Samia Suluhu Hassan delivered her remarks on Tuesday, World Press Freedom Day, at a gathering of journalists, government officials and others in Arusha, in northern Tanzania, according to The East African newspaper.
Maxence Melo Mubyazi, an award-winning journalist in Tanzania, said he takes this as an encouraging sign after “lots of arrests, lots of attacks on the press” in recent years.
“We welcome this kind of political will from the president to review the current draconian laws in the country,” said the founding editor of the online discussion platform Jamii Forums, who has himself endured arrests and jail time.
He told VOA Wednesday he hoped this would ensure “that at least we have frameworks in place and we don’t go by the presidential decree.” Melo was alluding to Hassan’s predecessor, John Magufuli, president from 2015 until his death in March 2021 at age 61.
During Magafuli’s tenure, journalists were often arrested for critical coverage of government and political dissent was discouraged. Tanzania’s ranking in Reporters Without Borders’ annual press freedom index plummeted from 71st to 124th over five years beginning in 2016.
Reporters Without Borders noted in its latest report that Magufuli “had become increasingly authoritarian and hostile” toward media and that Hassan’s rise to power has “brought initial hopeful signs that have yet to come to fruition.”
In February, Hassan’s administration lifted bans on four media outlets: Mseto, Mawio, Mwanahalisi and Tanzania Daima. They had been shuttered for offenses related to their coverage of alleged corruption, according to Amnesty International.
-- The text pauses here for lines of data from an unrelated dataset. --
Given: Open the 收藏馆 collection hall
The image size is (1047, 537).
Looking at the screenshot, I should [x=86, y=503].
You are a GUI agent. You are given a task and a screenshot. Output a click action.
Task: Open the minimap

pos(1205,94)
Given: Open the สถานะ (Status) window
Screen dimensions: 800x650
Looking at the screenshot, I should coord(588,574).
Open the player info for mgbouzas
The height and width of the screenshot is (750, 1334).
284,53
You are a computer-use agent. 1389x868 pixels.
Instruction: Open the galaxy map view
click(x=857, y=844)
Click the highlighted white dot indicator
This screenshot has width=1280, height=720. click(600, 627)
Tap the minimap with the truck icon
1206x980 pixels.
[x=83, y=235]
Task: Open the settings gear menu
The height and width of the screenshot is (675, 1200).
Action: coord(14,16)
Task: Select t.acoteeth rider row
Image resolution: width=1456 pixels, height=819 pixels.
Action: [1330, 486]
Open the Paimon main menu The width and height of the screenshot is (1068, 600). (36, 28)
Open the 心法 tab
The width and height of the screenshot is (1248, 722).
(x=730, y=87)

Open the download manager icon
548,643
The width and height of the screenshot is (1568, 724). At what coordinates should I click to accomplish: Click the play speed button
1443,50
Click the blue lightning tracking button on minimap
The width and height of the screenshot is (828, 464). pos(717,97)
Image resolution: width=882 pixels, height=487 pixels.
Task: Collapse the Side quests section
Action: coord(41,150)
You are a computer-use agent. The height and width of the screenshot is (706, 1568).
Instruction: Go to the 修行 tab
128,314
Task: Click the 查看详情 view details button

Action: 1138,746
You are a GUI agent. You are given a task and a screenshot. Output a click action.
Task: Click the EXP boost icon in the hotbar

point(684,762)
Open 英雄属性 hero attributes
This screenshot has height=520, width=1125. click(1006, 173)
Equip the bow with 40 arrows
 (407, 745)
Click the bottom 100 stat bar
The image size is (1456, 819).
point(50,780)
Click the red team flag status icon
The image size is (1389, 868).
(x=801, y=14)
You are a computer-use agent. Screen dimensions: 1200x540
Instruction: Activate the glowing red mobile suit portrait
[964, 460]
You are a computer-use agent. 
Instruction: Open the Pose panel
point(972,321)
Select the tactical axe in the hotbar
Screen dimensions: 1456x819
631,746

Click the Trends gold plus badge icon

And Hassan has instructed the Ministry of Information, Communication and Information Technology to work with media stakeholders and others on reviewing laws and possibly loosening restrictions.
Melo is among those being asked to weigh in on what he calls “draconian” measures such as the 2015 Cybercrimes Act and 2016 Media Services Act.
“I’ve been part of the team that has been reviewing the laws,” said Melo, who had previously felt their bite. He was convicted in April 2020 of obstructing police investigations, and paid a fine of 3 million Tanzanian shillings, or $1,300, rather than face a year behind bars, according to the Committee to Protect Journalists.
CPJ, which honored Melo with its 2019 International Press Freedom Award, noted that the “charge stemmed from Melo’s alleged refusal to disclose the identities of whistleblowers on the Jamii Forums platform.
Melo told VOA that Jamii Forums, founded as a for-profit business, now is a nongovernmental organization. “We are focusing on good governance, accountability and democracy,” he said.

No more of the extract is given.